** Written request **
Render every entry below as a Markdown table with two columns, Row and Entry line, giving each line its own numbered row and leaving out blank lines.

** START OF Material for this exercise **

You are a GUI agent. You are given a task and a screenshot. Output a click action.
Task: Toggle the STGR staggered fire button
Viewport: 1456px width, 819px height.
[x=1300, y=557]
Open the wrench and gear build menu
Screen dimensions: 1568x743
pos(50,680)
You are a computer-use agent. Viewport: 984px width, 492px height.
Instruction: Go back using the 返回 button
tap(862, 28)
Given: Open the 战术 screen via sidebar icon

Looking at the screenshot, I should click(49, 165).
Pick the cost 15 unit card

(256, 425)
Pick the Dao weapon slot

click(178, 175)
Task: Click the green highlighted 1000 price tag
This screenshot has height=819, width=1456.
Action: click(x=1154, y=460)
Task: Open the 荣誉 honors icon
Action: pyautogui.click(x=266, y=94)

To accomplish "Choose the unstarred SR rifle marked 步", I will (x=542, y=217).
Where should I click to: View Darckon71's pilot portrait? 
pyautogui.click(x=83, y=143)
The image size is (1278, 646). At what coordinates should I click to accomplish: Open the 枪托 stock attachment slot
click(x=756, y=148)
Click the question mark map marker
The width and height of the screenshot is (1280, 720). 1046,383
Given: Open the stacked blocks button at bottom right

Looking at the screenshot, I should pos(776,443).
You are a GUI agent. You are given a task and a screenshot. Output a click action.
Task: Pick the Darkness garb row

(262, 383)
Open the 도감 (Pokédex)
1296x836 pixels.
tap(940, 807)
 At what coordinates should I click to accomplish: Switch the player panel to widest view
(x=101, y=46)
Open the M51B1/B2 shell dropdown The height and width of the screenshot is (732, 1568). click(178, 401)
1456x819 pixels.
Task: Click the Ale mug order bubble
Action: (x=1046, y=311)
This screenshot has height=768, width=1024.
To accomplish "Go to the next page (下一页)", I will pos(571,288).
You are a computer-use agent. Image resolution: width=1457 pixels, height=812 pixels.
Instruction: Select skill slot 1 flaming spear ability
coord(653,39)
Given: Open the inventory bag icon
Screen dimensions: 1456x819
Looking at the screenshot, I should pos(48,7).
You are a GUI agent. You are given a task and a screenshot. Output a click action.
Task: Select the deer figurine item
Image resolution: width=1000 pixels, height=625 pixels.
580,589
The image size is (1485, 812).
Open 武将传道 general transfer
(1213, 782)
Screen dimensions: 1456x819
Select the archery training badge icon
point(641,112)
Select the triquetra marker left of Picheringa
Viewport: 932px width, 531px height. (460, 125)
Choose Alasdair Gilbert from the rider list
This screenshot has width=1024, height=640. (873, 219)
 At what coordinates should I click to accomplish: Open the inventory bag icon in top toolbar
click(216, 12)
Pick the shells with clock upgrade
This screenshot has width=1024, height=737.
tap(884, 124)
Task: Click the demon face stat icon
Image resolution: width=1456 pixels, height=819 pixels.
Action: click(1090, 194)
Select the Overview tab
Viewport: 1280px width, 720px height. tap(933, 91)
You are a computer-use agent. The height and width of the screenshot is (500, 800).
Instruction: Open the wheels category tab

** END OF Material for this exercise **

** Solution to this exercise **
| Row | Entry line |
|---|---|
| 1 | You are a GUI agent. You are given a task and a screenshot. Output a click action. |
| 2 | Task: Toggle the STGR staggered fire button |
| 3 | Viewport: 1456px width, 819px height. |
| 4 | [x=1300, y=557] |
| 5 | Open the wrench and gear build menu |
| 6 | Screen dimensions: 1568x743 |
| 7 | pos(50,680) |
| 8 | You are a computer-use agent. Viewport: 984px width, 492px height. |
| 9 | Instruction: Go back using the 返回 button |
| 10 | tap(862, 28) |
| 11 | Given: Open the 战术 screen via sidebar icon |
| 12 | Looking at the screenshot, I should click(49, 165). |
| 13 | Pick the cost 15 unit card |
| 14 | (256, 425) |
| 15 | Pick the Dao weapon slot |
| 16 | click(178, 175) |
| 17 | Task: Click the green highlighted 1000 price tag |
| 18 | This screenshot has height=819, width=1456. |
| 19 | Action: click(x=1154, y=460) |
| 20 | Task: Open the 荣誉 honors icon |
| 21 | Action: pyautogui.click(x=266, y=94) |
| 22 | To accomplish "Choose the unstarred SR rifle marked 步", I will (x=542, y=217). |
| 23 | Where should I click to: View Darckon71's pilot portrait?  |
| 24 | pyautogui.click(x=83, y=143) |
| 25 | The image size is (1278, 646). At what coordinates should I click to accomplish: Open the 枪托 stock attachment slot |
| 26 | click(x=756, y=148) |
| 27 | Click the question mark map marker |
| 28 | The width and height of the screenshot is (1280, 720). 1046,383 |
| 29 | Given: Open the stacked blocks button at bottom right |
| 30 | Looking at the screenshot, I should pos(776,443). |
| 31 | You are a GUI agent. You are given a task and a screenshot. Output a click action. |
| 32 | Task: Pick the Darkness garb row |
| 33 | (262, 383) |
| 34 | Open the 도감 (Pokédex) |
| 35 | 1296x836 pixels. |
| 36 | tap(940, 807) |
| 37 |  At what coordinates should I click to accomplish: Switch the player panel to widest view |
| 38 | (x=101, y=46) |
| 39 | Open the M51B1/B2 shell dropdown The height and width of the screenshot is (732, 1568). click(178, 401) |
| 40 | 1456x819 pixels. |
| 41 | Task: Click the Ale mug order bubble |
| 42 | Action: (x=1046, y=311) |
| 43 | This screenshot has height=768, width=1024. |
| 44 | To accomplish "Go to the next page (下一页)", I will pos(571,288). |
| 45 | You are a computer-use agent. Image resolution: width=1457 pixels, height=812 pixels. |
| 46 | Instruction: Select skill slot 1 flaming spear ability |
| 47 | coord(653,39) |
| 48 | Given: Open the inventory bag icon |
| 49 | Screen dimensions: 1456x819 |
| 50 | Looking at the screenshot, I should pos(48,7). |
| 51 | You are a GUI agent. You are given a task and a screenshot. Output a click action. |
| 52 | Task: Select the deer figurine item |
| 53 | Image resolution: width=1000 pixels, height=625 pixels. |
| 54 | 580,589 |
| 55 | The image size is (1485, 812). |
| 56 | Open 武将传道 general transfer |
| 57 | (1213, 782) |
| 58 | Screen dimensions: 1456x819 |
| 59 | Select the archery training badge icon |
| 60 | point(641,112) |
| 61 | Select the triquetra marker left of Picheringa |
| 62 | Viewport: 932px width, 531px height. (460, 125) |
| 63 | Choose Alasdair Gilbert from the rider list |
| 64 | This screenshot has width=1024, height=640. (873, 219) |
| 65 |  At what coordinates should I click to accomplish: Open the inventory bag icon in top toolbar |
| 66 | click(216, 12) |
| 67 | Pick the shells with clock upgrade |
| 68 | This screenshot has width=1024, height=737. |
| 69 | tap(884, 124) |
| 70 | Task: Click the demon face stat icon |
| 71 | Image resolution: width=1456 pixels, height=819 pixels. |
| 72 | Action: click(1090, 194) |
| 73 | Select the Overview tab |
| 74 | Viewport: 1280px width, 720px height. tap(933, 91) |
| 75 | You are a computer-use agent. The height and width of the screenshot is (500, 800). |
| 76 | Instruction: Open the wheels category tab |